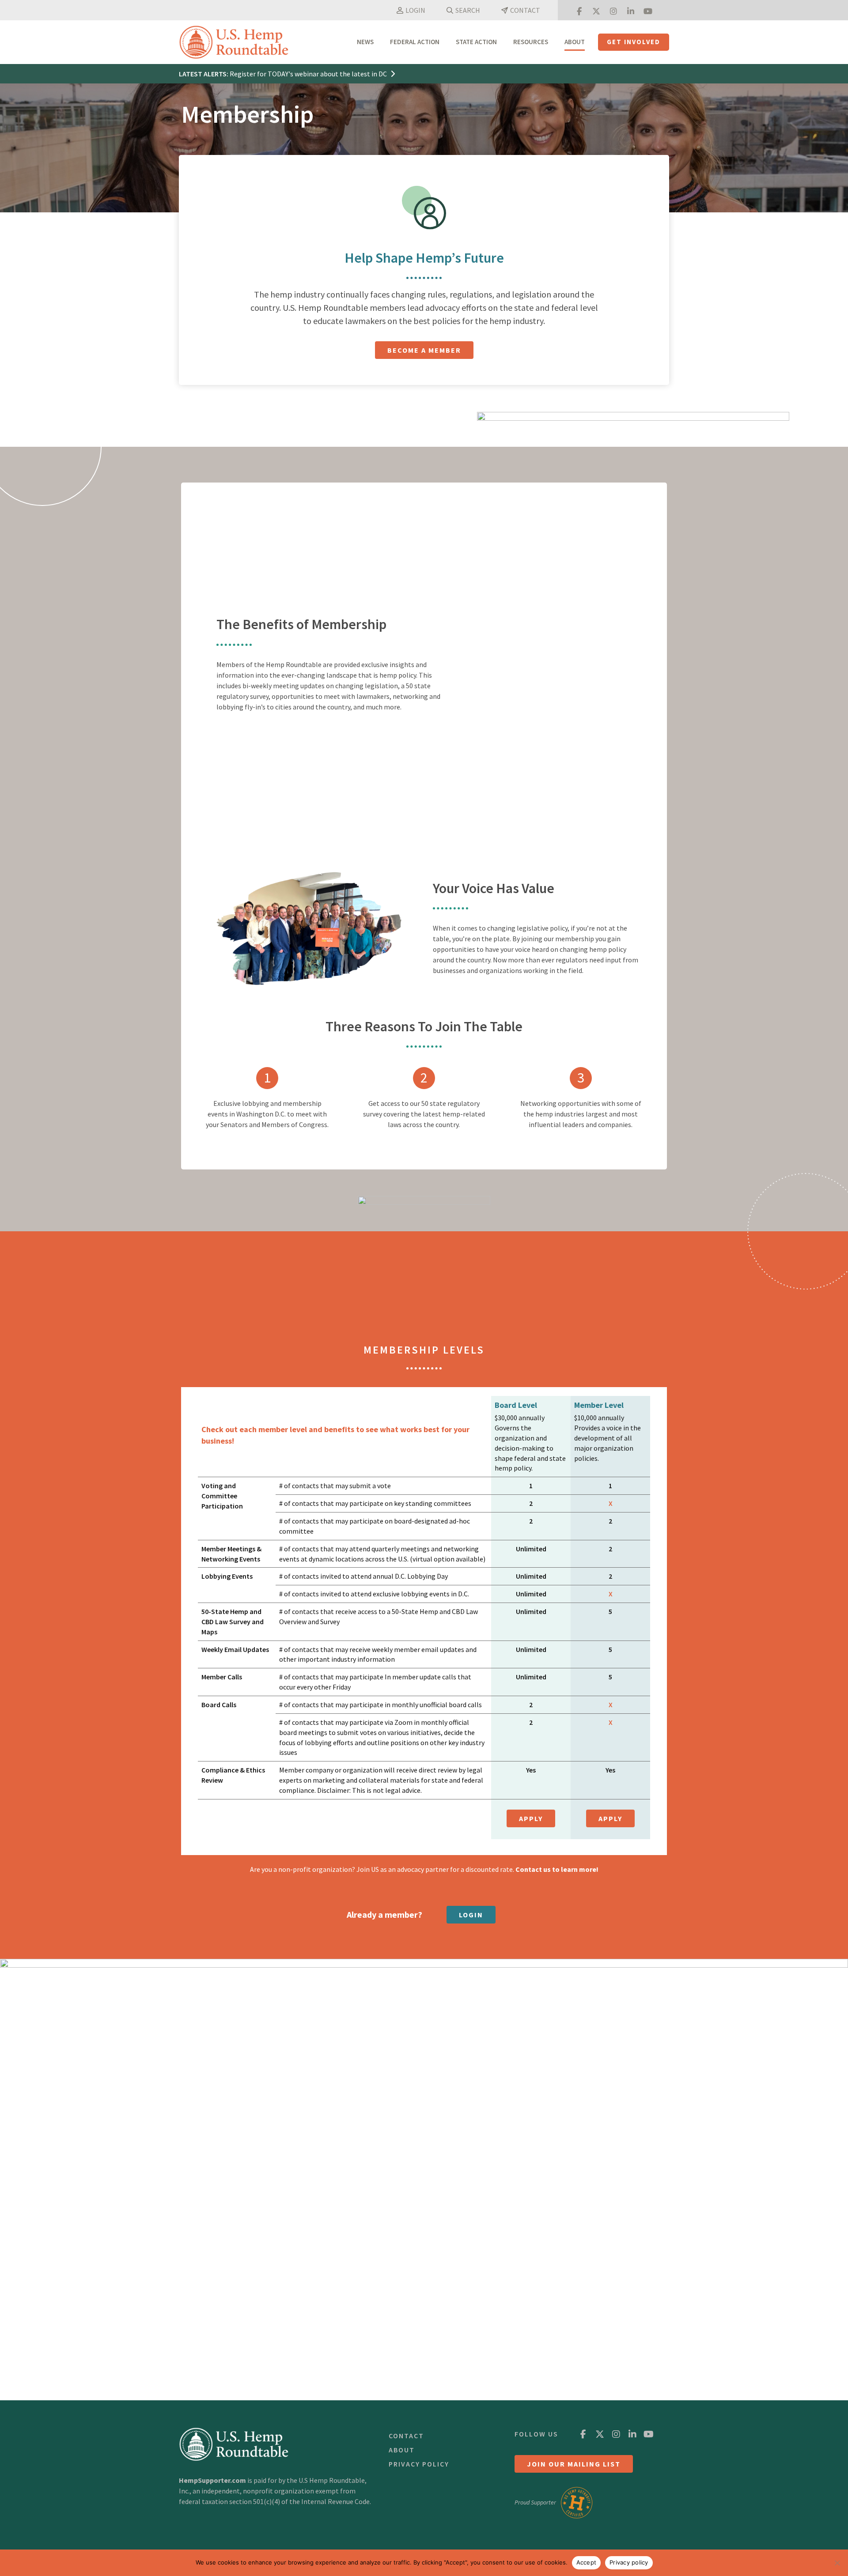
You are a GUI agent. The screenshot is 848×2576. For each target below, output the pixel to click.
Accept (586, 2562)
---
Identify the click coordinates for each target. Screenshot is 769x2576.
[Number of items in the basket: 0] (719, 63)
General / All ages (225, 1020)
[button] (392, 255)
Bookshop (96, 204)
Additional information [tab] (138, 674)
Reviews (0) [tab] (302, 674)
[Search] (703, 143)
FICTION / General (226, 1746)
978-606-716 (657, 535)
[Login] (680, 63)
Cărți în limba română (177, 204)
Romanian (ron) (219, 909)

Task directions :: Filter the material for the word "click" and copy each matching line.

Task solution ::
You are a GUI agent. The screenshot is 848×2576. For each target below, output the pixel to click.
Identify the click coordinates for each target. Screenshot is 769x2576.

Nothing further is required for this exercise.